Earlier this month, US Rep. Chellie Pingree (D-ME-1) introduced HR 6595 as a companion bill to an identical proposal, S 1981, that US Sen. Angus King (I-ME) introduced last June. If passed, these bills, known as the “Accelerating Charitable Efforts (‘ACE’) Act”, would amend the Internal Revenue Code (“IRC”) to alter, in some significant ways, certain rules regarding donations to and payments from donor-advised funds (“DAFs”), as well as certain private foundation distributions.

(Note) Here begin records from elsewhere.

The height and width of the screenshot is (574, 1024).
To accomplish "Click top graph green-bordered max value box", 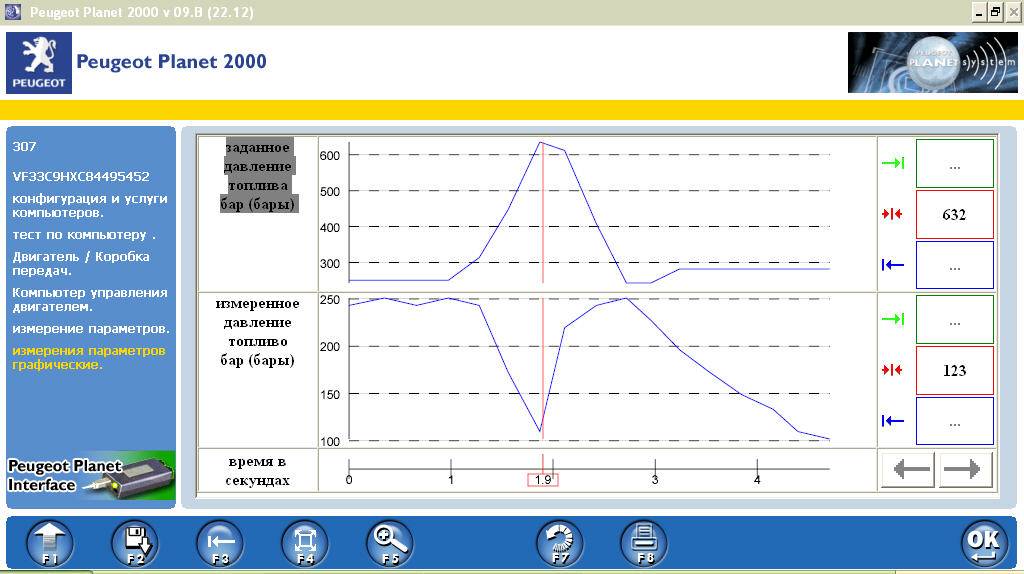I will pos(954,163).
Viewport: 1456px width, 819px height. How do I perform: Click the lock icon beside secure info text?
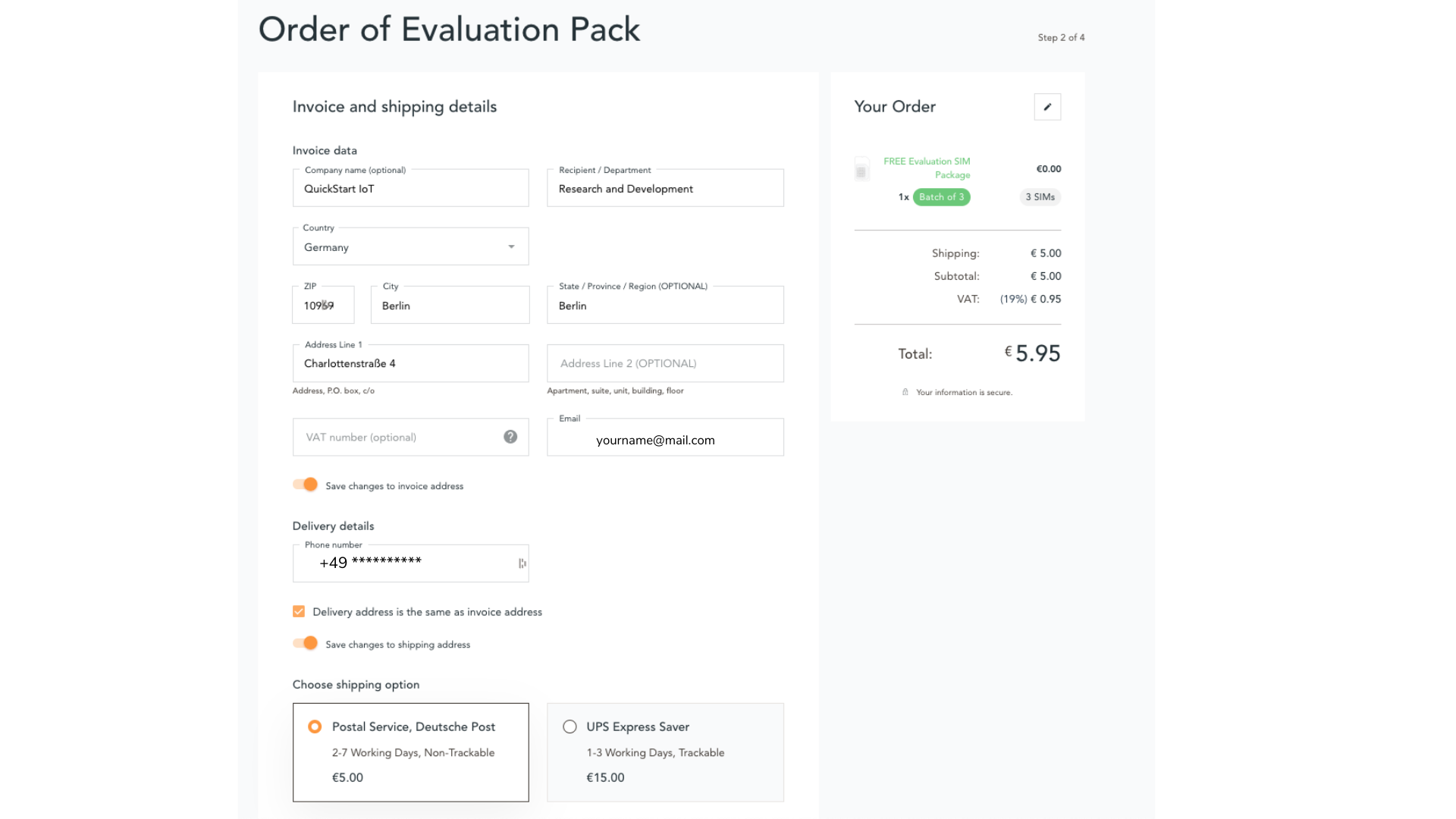click(x=905, y=392)
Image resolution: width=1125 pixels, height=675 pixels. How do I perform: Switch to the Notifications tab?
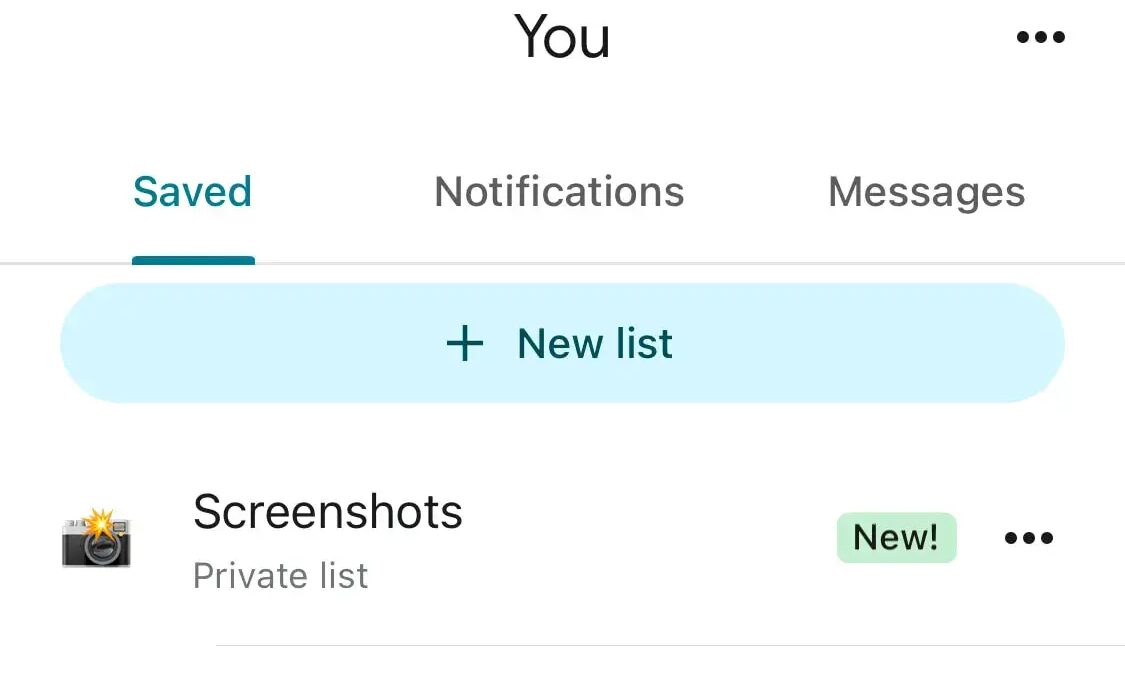click(x=558, y=191)
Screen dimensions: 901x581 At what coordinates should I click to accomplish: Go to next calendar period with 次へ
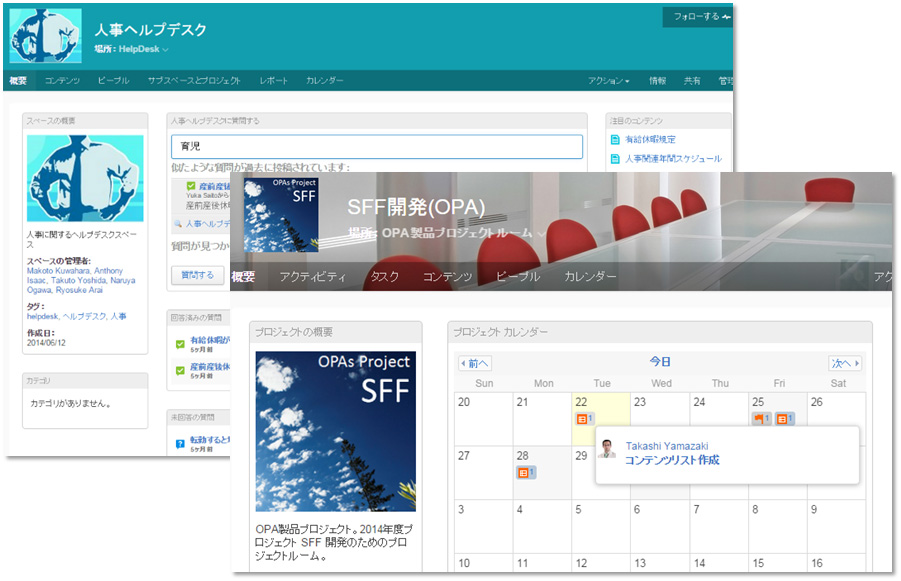844,363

Some provisions of these bills, if passed, would apply to payments made during 2022, even if made before the ACE Act is enacted into law. Specifically, if the ACE Act passes, then for payments or filings made after December 31, 2021:
- Section 4 would disallow as a “qualifying distribution” under IRC Section 4942 (“QD”) any payment of administrative expenses to certain disqualified persons.
- Section 5 would:
- disallow as a QD any grant to a DAF; and
- require disclosure on Form 990-PF of the amount of contributions made to DAFs.

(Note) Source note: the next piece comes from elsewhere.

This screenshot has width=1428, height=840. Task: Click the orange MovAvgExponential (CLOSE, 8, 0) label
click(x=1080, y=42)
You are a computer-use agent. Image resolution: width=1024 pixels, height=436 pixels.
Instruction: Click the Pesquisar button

Thus, if a private foundation makes a large grant to a DAF now, it may later find that the grant does not count toward the foundation’s minimum distribution requirements, and if the private foundation filed Form 990-PF before passage, it may need to amend its return to disclose that payment.
Other new requirements that the ACE Act would impose have effective dates after the date of enactment, permitting donors, foundations, and advisors to wait and see if they actually are implemented. These provisions include:
- new IRC Section 170 deduction rules that define different categories of DAFs and impose limitations on donor deductions for contributions (Section 2 of the ACE Act);
- a new IRC Section 4967A excise tax on undistributed contributions held in DAFs after 14 or 49 years, depending on the type of DAF (Section 3 of the ACE Act); and
- new public support rules essentially requiring public charities that receive a grant from a DAF to treat the grant, for purposes of the grantee’s public support calculations, as a contribution from a private foundation rather than from a public charity (Section 6 of the ACE Act).
In better news, Sections 7 and 8 the ACE Act would provide an exemption from the IRC Section 4940 tax for private foundations making significant excess qualifying distributions or for certain limited-duration foundations. These changes would also be effective after the date of enactment of the Act.
We do not have a crystal ball and cannot predict the likelihood that the ACE Act will be adopted in its current form, or that, even if adopted, the retroactive effective dates would remain.
Nonetheless, private foundations, DAF sponsors, and donors considering either making contributions to DAFs or advising contributions from DAFs, should be aware of the ACE Act’s potential effects on their plans for 2022.